Sage8 Viability

Hey folks,

My company is in the process of migrating many of their currently static pages to WordPress, and I’m trying to get them to consider Sage over the Genesis framework, which I’m not particularly fond of. They’re interested in Genesis for a number of reasons:

  • The CMO has familiarity with it.
  • We’re trying to beef up our SEO.
  • It has a number of pre-defined templates.
  • Genesis is a framework and requires a child theme, so theme updates are more viable.

I’m hoping to convince them that sage8 is a better alternative for both the short- and long-term, for a number of reasons:

  • I have more familiarity with it.
  • It will enable us to develop more quickly, thanks to features like npm for package management, gulp for task automation, SASS for styling and Browsersync to make the local development workflow easier.
  • It’s more performant than typical WordPress themes, thanks to CSS/JS minification, image optimization through gulp, etc.
  • It seems like its put together with SEO in mind.
  • Building our templates from scratch, along with flexible content courtesy of ACF, will enable us to build out the initial pages more quickly and provide us with more long-term flexibility as pages grow.

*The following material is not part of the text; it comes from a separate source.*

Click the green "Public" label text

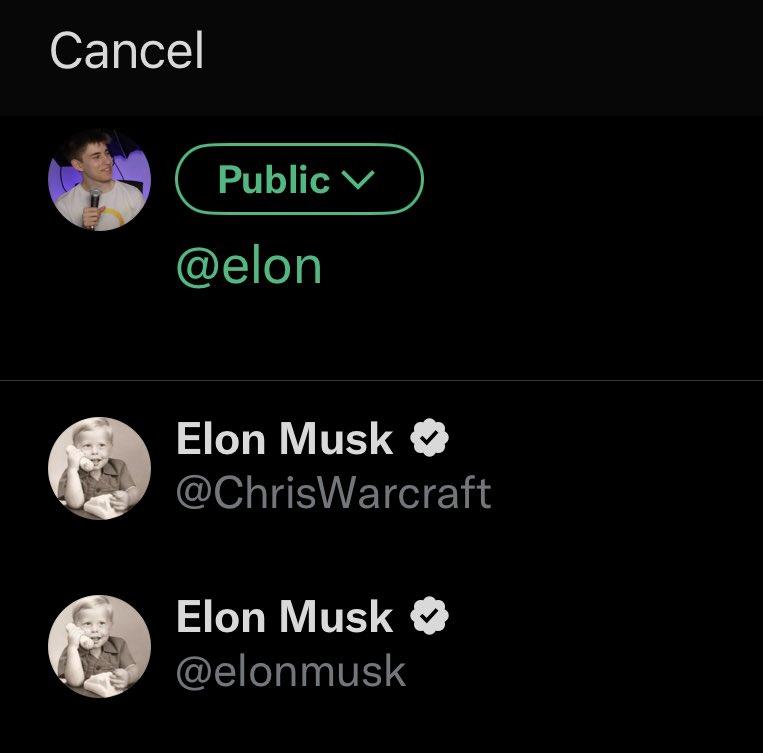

Anyway, I have a few questions for the community here:

  1. How SEO-friendly is sage8 out of the box? What’s missing?
  2. What are the long-term security implications of using sage8, assuming it will no longer be receiving updates?
  3. Are there any other reasons you can think of that could potentially get my company on board with sage8 given what I’ve laid out here?

Thanks in advance for any insight you can provide.

Sage is a starter theme and Genesis is a framework, so right out of the gate the two are going to be difficult to compare since they are providing different solutions and have different values.

Frameworks generally tend to make things easy by building everything for you. Of course this means there are a lot of assumptions baked in.

Sage is more like a supercharged project template or boilerplate. The “supercharged” part is the modern build process it uses your assets and how it does templating. It makes few assumptions markup and design-wise — nothing you can’t easily change — which is really good for more custom solutions.

Answers to your questions

Sage isn’t trying to do your SEO for you — that’s up to you. So in that sense it’s very SEO friendly since you have nothing to fight against. But in another sense, everything is left up to you. Good SEO doesn’t happen magically in the first place. Having good control over the markup and content is really helpful for SEO though and Sage enables you to do that. Also, having a really good frontend workflow to keep your assets minified and smaller in filesize will help SEO.

Really, I would say it’s up to you to make it secure. If the site is done well, you shouldn’t have issues with security necessarily. I have Sage 8 themes that I haven’t had to touch in 4 years and there are no security concerns with them.

I think you reasons you’ve listed are great. Maybe use the showcase in your pitch.

And I gotta ask…

Why not Sage 9?

  • More modern frontend workflow.
  • Blade + controllers for more DRY templates + separation of concerns.

I think the jump from Genesis to Sage 8 is a more winnable argument than to Sage 9, if it’s an argument.